And I finally got my hands on the last Random House "Brand New Oz Adventure" book! Well, actually, the copy I wound up with was a British edition published by Puffin. Still, same story, same illustrations.
Dorothy and the Magic Belt was by Susan Saunders. I can't find much but bibliography for her. She mainly seems to have contributed to small book series.

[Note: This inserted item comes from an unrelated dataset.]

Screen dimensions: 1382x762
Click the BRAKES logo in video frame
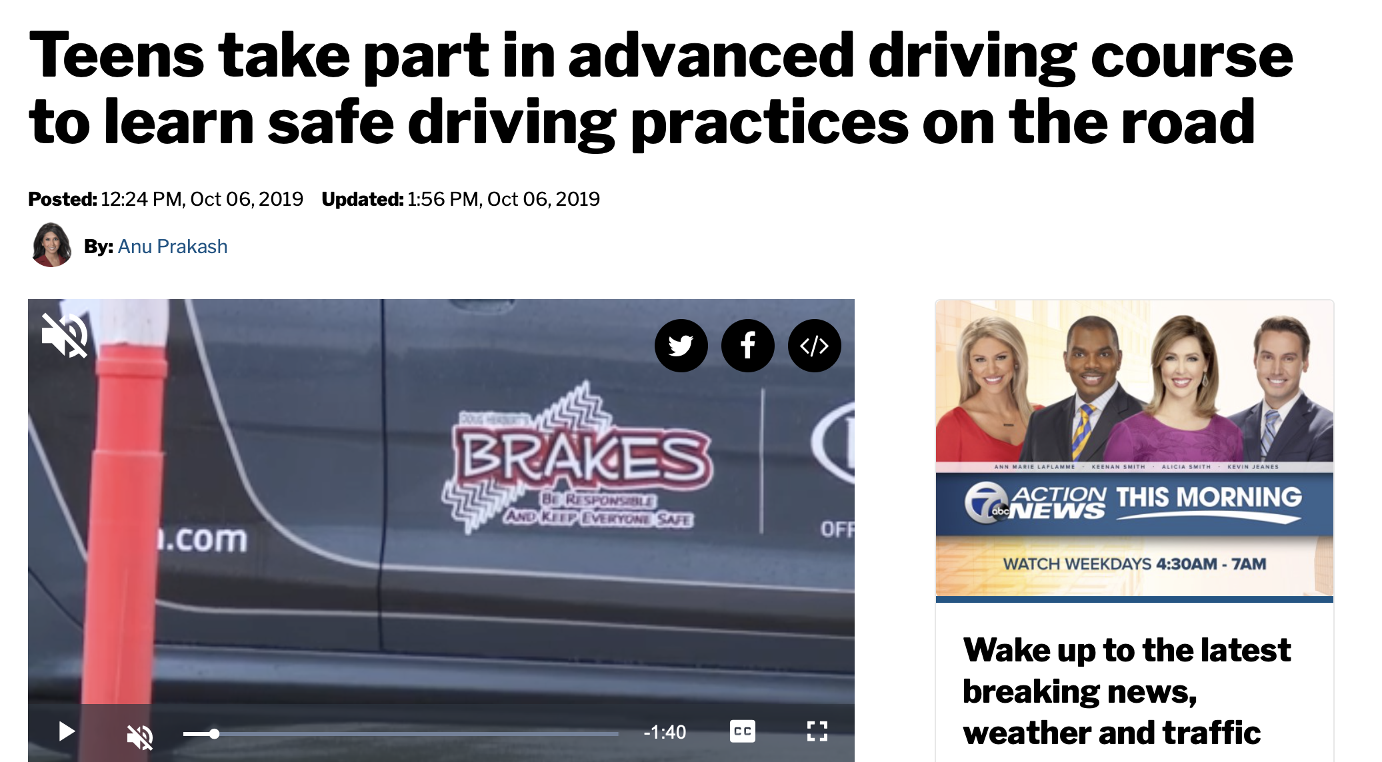(x=577, y=460)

Anyway, her contribution to this little series: Dorothy goes to Oz abruptly while explaining how she signals Ozma to Aunt Em and Uncle Henry. While Dorothy takes the Sawhorse on an excursion in the Munchkin Country, a young boy plans to get back on Ozma: Dr. Nikidik's son, referred to as Nikidik the Younger or just Nik. He wanted to be a sorcerer, like his father, but since unauthorized magic in Oz is now illegal, Nikidik to Elder has agreed to follow the law.
Still, Nik wants to do magic, so what can he do? Go to the Emerald City and take the Magic Belt! He accomplishes this with "Youthing Powder," which makes people younger upon contact. When he makes all the people in the Emerald City into younger versions of themselves, taking the Magic Belt is a piece of cake! However, Tik-Tok manages to see what's going on.
Can Dorothy, the Scarecrow, the Tin Woodman and Jack Pumpkinhead get the Belt back from Nik and his aide, a youthful Mombi?
The story fails to fit in continuity about Mombi, Aunt Em and Uncle Henry, and Dr. Nikidik in the later Oz books. A new future for Mombi is written that doesn't fit in with what Thompson wrote and what the Scarecrow suspects in The Tin Woodman of Oz. Aunt Em and Uncle Henry are contacted by magic, meaning their skepticism about Oz in The Emerald City of Oz should be completely unfounded. As for Nikidik, this story's conclusion falls flat given we're told that Nikidik died later, and if you follow fan speculation that he was really Dr. Pipt, where's his son when we meet him in The Patchwork Girl of Oz?
David Rose's illustrations are still as good as ever, but now that I've seen four books, to be honest, I've seen Oz artwork I prefer over him. Not that he's bad, but he's got nothing on Denslow, Neill, or even Dick Martin.
Overall, I suppose the completist book collector would want this, but as it stands, it's just not a very great story.